Wednesday, October 19, 2011

Major U.S. Health Problems

Thursday, October 20th, 2011
Baton Rouge, Louisiana


Americans continue to become less healthy and less productive, mainly because of lifestyle. That’s the conclusion of a new Gallup study released this week. More than 30% of American workers are overweight and have one or more chronic health problems. And the economic cost is staggering. The American economy now suffers annual lost productivity costs of more than $153 billion. In addition, the Gallup survey says that U.S. workers with weight and health issues miss more than 450 million days of work each year. So is there a national outcry? Not really.

With such staggering and detrimental figures continuing to grow, one would think that this current campaign season would offer ample opportunities for a robust debate for encouraging a healthier work force that would lead to a healthier economy. My home state of Louisiana is in the final days of a statewide election. Health issues haven’t even scratched in the local rhetoric. Nor have health related economic concerns been mentioned in the current presidential debates.

Republican presidential candidates flocked to Sin City this week, for another debate at the lush Venetian Hotel. Las Vegas was the site for the Western Republican Leadership Conference, and all presidential aspirants were in attendance with the exception of former Utah Governor John Huntsman. Finding a fix to make workers healthier would seem to be a good step towards greater American productivity, and a way to strengthen the current lagging economy. But there was nary a mention of the issue by any Republican presidential wanna be.

Not only is the health of American workers a major drag on the economy, there is a direct correlation to the increase costs of Medicare. Yes, we are living longer. In the past, someone obese just didn’t live as long. But new technologies and drugs allow even the less healthy to live a much longer life. Yet the medical costs of those more obese is 42% greater than for the average Medicare recipient because of their greater susceptibility to a number of life threatening diseases, including cancer, dementia, diabetes and heart disease. As columnist David Stipp recently wrote: “From the economist’s point of view, tens of millions of pot-bellied boomers entering their Medicare years is not a pretty sight. If our society is serious about trimming future budget deficits, we’ll first have to trim our swelling waistlines.”

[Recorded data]

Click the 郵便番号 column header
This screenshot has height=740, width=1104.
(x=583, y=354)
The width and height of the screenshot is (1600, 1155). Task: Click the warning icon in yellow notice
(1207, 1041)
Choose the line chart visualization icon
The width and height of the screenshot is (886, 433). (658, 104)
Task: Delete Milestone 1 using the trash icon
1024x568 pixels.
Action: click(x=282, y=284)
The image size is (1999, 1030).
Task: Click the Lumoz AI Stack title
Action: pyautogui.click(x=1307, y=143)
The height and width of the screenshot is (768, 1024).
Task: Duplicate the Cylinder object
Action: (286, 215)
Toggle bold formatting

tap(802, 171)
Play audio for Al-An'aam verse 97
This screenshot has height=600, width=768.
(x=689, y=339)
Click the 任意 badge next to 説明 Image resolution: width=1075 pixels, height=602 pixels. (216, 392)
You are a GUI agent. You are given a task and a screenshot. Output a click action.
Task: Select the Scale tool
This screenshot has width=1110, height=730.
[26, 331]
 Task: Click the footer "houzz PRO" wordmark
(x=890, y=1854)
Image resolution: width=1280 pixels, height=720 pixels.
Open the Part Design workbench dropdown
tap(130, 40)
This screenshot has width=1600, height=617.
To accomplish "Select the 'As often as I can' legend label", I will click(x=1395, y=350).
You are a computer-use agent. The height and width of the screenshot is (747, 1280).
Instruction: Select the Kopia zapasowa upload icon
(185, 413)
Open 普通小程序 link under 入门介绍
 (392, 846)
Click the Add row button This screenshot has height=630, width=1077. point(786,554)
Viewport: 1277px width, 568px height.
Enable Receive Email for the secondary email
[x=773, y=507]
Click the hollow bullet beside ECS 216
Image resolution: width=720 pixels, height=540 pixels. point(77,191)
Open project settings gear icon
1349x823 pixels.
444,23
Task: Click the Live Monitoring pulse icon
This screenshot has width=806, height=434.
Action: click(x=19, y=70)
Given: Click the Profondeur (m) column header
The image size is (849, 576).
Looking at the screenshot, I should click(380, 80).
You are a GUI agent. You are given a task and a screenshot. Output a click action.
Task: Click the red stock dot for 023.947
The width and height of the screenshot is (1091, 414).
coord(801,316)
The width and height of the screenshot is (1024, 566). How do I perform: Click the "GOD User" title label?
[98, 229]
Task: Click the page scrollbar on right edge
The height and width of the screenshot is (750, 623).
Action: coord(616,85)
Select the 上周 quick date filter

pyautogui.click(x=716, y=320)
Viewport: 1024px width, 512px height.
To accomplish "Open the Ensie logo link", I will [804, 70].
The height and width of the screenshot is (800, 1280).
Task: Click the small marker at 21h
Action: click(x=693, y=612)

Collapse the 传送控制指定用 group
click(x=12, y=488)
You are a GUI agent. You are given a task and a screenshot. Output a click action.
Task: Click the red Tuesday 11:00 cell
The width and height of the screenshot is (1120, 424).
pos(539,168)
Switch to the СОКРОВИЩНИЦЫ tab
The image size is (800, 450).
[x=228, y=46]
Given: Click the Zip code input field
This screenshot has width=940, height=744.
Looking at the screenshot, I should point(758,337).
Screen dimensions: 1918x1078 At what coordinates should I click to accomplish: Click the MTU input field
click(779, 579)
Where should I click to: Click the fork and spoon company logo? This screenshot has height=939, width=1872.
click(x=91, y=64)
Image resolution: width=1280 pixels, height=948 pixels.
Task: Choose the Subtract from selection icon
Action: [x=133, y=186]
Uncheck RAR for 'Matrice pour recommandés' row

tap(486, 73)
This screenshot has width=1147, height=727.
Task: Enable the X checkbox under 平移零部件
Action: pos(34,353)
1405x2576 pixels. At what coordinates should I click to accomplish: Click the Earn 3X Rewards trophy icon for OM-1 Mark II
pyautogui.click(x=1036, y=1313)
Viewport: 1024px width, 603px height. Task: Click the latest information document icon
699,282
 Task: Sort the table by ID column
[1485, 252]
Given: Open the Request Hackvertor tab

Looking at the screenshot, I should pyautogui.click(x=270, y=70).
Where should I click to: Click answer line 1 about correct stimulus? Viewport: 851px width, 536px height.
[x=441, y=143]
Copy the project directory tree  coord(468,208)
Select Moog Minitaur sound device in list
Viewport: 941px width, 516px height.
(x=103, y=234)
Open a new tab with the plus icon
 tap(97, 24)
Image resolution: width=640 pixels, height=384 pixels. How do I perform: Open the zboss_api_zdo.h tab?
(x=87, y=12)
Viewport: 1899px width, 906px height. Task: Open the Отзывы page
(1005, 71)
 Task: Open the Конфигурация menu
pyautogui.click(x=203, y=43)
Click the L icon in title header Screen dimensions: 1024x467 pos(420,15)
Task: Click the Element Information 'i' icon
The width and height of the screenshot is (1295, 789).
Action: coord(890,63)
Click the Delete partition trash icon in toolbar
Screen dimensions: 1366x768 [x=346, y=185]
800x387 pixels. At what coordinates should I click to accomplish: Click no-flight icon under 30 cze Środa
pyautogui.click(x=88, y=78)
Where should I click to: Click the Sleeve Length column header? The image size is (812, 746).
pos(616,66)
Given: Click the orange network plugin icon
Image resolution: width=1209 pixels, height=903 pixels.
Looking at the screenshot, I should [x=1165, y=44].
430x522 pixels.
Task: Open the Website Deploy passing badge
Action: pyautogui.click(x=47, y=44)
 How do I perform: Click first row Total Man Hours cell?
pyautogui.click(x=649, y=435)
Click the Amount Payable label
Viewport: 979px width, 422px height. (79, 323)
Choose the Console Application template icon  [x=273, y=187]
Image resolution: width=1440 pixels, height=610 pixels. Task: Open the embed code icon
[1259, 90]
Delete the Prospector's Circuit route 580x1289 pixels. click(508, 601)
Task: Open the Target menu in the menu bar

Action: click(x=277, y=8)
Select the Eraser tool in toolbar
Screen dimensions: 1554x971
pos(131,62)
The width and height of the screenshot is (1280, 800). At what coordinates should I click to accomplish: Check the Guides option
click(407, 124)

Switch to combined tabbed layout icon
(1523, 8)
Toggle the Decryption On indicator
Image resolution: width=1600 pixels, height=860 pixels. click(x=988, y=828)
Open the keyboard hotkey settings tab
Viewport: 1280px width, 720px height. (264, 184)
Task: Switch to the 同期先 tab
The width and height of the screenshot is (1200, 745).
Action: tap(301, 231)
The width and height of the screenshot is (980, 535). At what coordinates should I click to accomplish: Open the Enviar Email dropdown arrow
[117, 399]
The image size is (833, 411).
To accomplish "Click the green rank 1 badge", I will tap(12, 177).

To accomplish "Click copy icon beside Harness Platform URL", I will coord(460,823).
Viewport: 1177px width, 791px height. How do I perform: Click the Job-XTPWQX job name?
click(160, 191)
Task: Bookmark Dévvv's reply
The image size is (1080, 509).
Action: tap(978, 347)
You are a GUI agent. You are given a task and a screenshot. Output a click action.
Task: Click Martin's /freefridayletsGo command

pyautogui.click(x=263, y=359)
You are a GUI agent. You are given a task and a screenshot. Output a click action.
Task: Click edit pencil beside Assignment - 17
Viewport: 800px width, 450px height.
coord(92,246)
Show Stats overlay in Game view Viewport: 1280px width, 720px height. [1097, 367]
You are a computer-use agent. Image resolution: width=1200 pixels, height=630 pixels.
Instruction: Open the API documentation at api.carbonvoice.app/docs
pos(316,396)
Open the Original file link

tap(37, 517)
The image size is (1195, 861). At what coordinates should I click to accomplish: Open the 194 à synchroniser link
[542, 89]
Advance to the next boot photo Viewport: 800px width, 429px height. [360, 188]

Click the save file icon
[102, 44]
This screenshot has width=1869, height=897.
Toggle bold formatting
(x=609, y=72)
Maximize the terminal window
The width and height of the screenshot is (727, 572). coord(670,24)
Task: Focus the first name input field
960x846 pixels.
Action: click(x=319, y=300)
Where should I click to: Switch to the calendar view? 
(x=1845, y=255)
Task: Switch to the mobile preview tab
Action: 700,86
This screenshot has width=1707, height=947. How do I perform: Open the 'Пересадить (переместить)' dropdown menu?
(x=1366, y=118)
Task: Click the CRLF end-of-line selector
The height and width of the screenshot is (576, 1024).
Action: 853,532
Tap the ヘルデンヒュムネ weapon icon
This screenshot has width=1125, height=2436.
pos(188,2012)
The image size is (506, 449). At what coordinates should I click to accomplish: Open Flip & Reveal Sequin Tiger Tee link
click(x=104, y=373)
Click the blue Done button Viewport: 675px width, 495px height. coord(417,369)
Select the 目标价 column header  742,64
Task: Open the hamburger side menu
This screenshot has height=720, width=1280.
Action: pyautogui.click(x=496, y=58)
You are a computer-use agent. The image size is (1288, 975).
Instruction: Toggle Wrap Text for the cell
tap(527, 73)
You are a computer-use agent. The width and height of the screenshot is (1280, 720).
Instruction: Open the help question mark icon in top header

> [Your tasks]
• A. In the essay on U.S. health problems, how many days of work do U.S. workers with weight and health issues miss each year?
• B. Set down the passage of the essay on U.S. health problems between "With such staggering" and "current presidential debates.", inclusive.
• C. Write the next part of the essay on U.S. health problems, starting after its final sentence.

> [Numbered responses]
• A. More than 450 million days.

• B.
With such staggering and detrimental figures continuing to grow, one would think that this current campaign season would offer ample opportunities for a robust debate for encouraging a healthier work force that would lead to a healthier economy. My home state of Louisiana is in the final days of a statewide election. Health issues haven’t even scratched in the local rhetoric. Nor have health related economic concerns been mentioned in the current presidential debates.

• C.
But don’t look to Hollywood for good and healthy role models. About the last thing one would expect from Stage 4 throat cancer survivor Michael Douglas is to see him smoking. But he was spotted during a recent family vacation on a yacht off the coast of Italy -- that’s right -- lighting up! Remember a few years back when his wife, actress Catherine Zeta-Jones, was photographed smoking when she was pregnant with one of their kids?

It appears that the U.S is on a direct path to being a country that is inactive, overweight, over-stimulated, and sallow-skinned. The dramatic increase in the number of obese Americans is, or should be, alarming. A new study just out by the Robert Wood Johnson Foundation reports that Colorado has the lowest obesity percentage at 19.8 %. But get this -- just 16 years ago, with this same percentage, Colorado would have been the most obese state in America! In my home state of Louisiana, one third of the population is now obese, and the numbers continue to grow.

New studies have found that the old adage of eating in moderation and exercising more has proven to be a bust when it comes to curbing weight gain. A new Harvard study, that followed healthcare professionals for 20 years, zeroed in on the dangers of what you eat. One of the studies’ authors, Dr. Dariush Mozaffarian, warned: “The notion that it’s O.K. to eat everything in moderation is just an excuse to eat whatever you want.”

What’s the bad stuff? Dr. Mozaffarian lists the obvious culprits. At the top of the list? French fries. According to the study, French fries, alone, on any regular basis, led to an average weight gain of 3.4 pounds in each four year period. Also on the pound laden list were potato chips (1.7 pounds), red meats and processed meats (.95 pounds) all forms of potatoes (.57 pounds), sugar-sweetened drinks (1 pound) fried foods (.32 pounds), refined grains (.39 pounds), sweets and desserts (.41 pounds), and butter (.3 pounds).

Yogurt and nuts lead the top weight loss list, and the study reinforced the age old adage of eating fruits, vegetables and whole grains. My basic rule is stay away from anything white -- white rice, white bread, sugar, etc.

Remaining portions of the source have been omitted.